Edge hotzone: In order to preserve access to the global side menu, starting a swipe within 72px of the left screen edge overrides standard page switching.
Velocity-sensitive snapping: In order to make screen transitions feel physical, a rapid flick switches panels instantly while a slower drag snaps back smoothly unless it crosses a halfway threshold.
Interactive gatekeeping: In order to keep global swipes from hijacking child inputs like sliders, the gesture engine automatically bypasses itself when it detects an active sub-component.
Scroll preservation: In order to maintain fast vertical page scrolling, the engine uses native CSS properties to offload vertical scroll tracking to the browser while JavaScript processes horizontal swiping.

The result is a responsive shell that mirrors native app performance.

Best-in-class voice dictation

Local filtering: To keep background noise from polluting the recording, the engine runs a Voice Activity Detection (VAD) neural network locally to track when a user starts and stops speaking.
Payload reduction: To send voice data quickly over congested conference Wi-Fi, the engine converts raw audio into a compressed 16-bit WAV blob, reducing upload sizes by over 60%.
Intelligent transcription: To clean up repeated words and filler words, the engine routes to OpenAI's GPT-4o transcription endpoint, which, unlike other speech-to-text models like Whisper, automatically handles pauses, repeated words, and filler words.

This pipeline delivers a clean dictation loop that handles natural, conversational speech under heavy environmental noise.

The voice interface

To make dictation discoverable, I placed a mic icon inside all text input fields. Tapping it opens a mobile drawer that displays the active speech-to-text status.

The non-happy path

Like Murphy’s Law, if an audio system can fail in public, it will.

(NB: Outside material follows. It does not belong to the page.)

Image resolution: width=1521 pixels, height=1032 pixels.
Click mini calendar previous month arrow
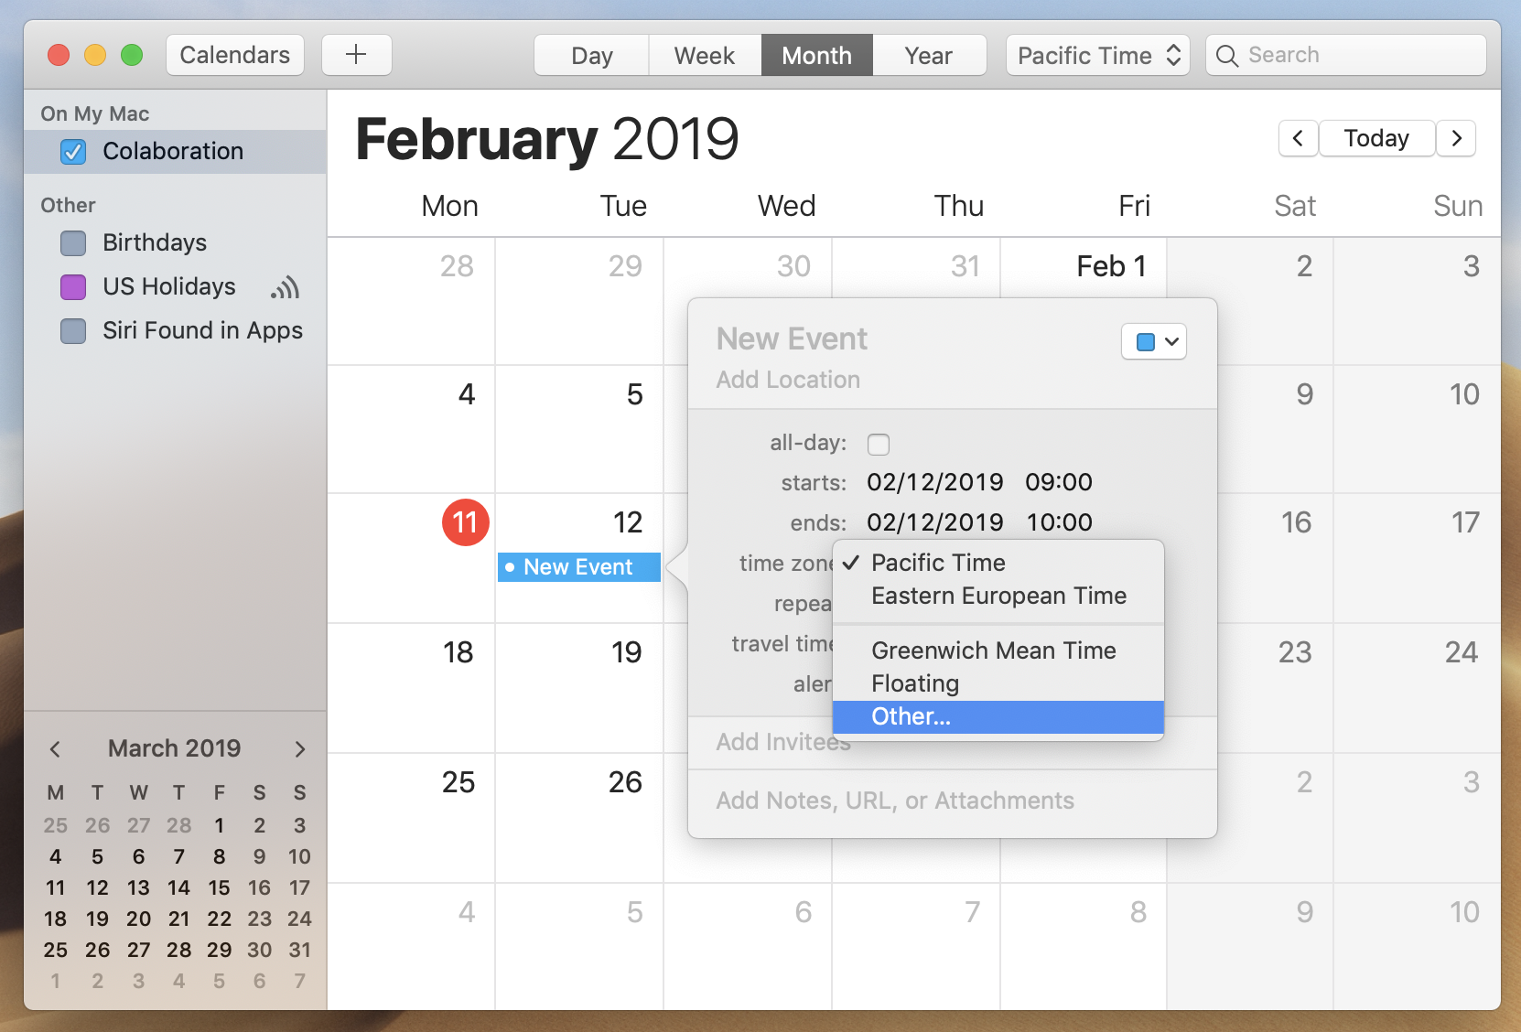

Designing for edge cases and failures is a core part of my work. For this project I mapped out explicit states for when the device or the network crap out:

Permission blocked: When a user blocks microphone access, the drawer shows instructions on how to reset browser permissions.
Hardware absence: When the device lacks an audio input, the interface automatically falls back to standard text entry.
Network failure: When the connection times out over congested Wi-Fi, the engine stores the transcription locally so the user can retry without re-speaking.

Dynamic prompt preview

Markdown language: Formatting instructions in clean Markdown syntax to help models parse sections cleanly.
Structured prompting: Enforcing a clear hierarchy between instructions and variables.
Explicit components: Organizing the prompt into blocks for role, context, task, and format.

This visual feedback loop shows the exact payload structure, helping users learn prompting principles through real-time experimentation.

One UI. Multiple AI.

To help participants compare models, I built a dynamic layer on top of OpenRouter. This lets users experiment with multiple chat, image, and voice models in real time.

Real-time progress

Sub-second startup

During live keynotes, hundreds of participants scan a QR code simultaneously over congested conference Wi-Fi. If the app load takes more than a few seconds, users will think the app is crap.

Reflections

But pulling it all off was a boatload of work.

If I were to build it again with more time, I would spend more time on the look and feel. The design language is admittedly a bit boring.

Simplifying a complex workflow is a ton of work: but making a tool fast and accessible is always worth the effort.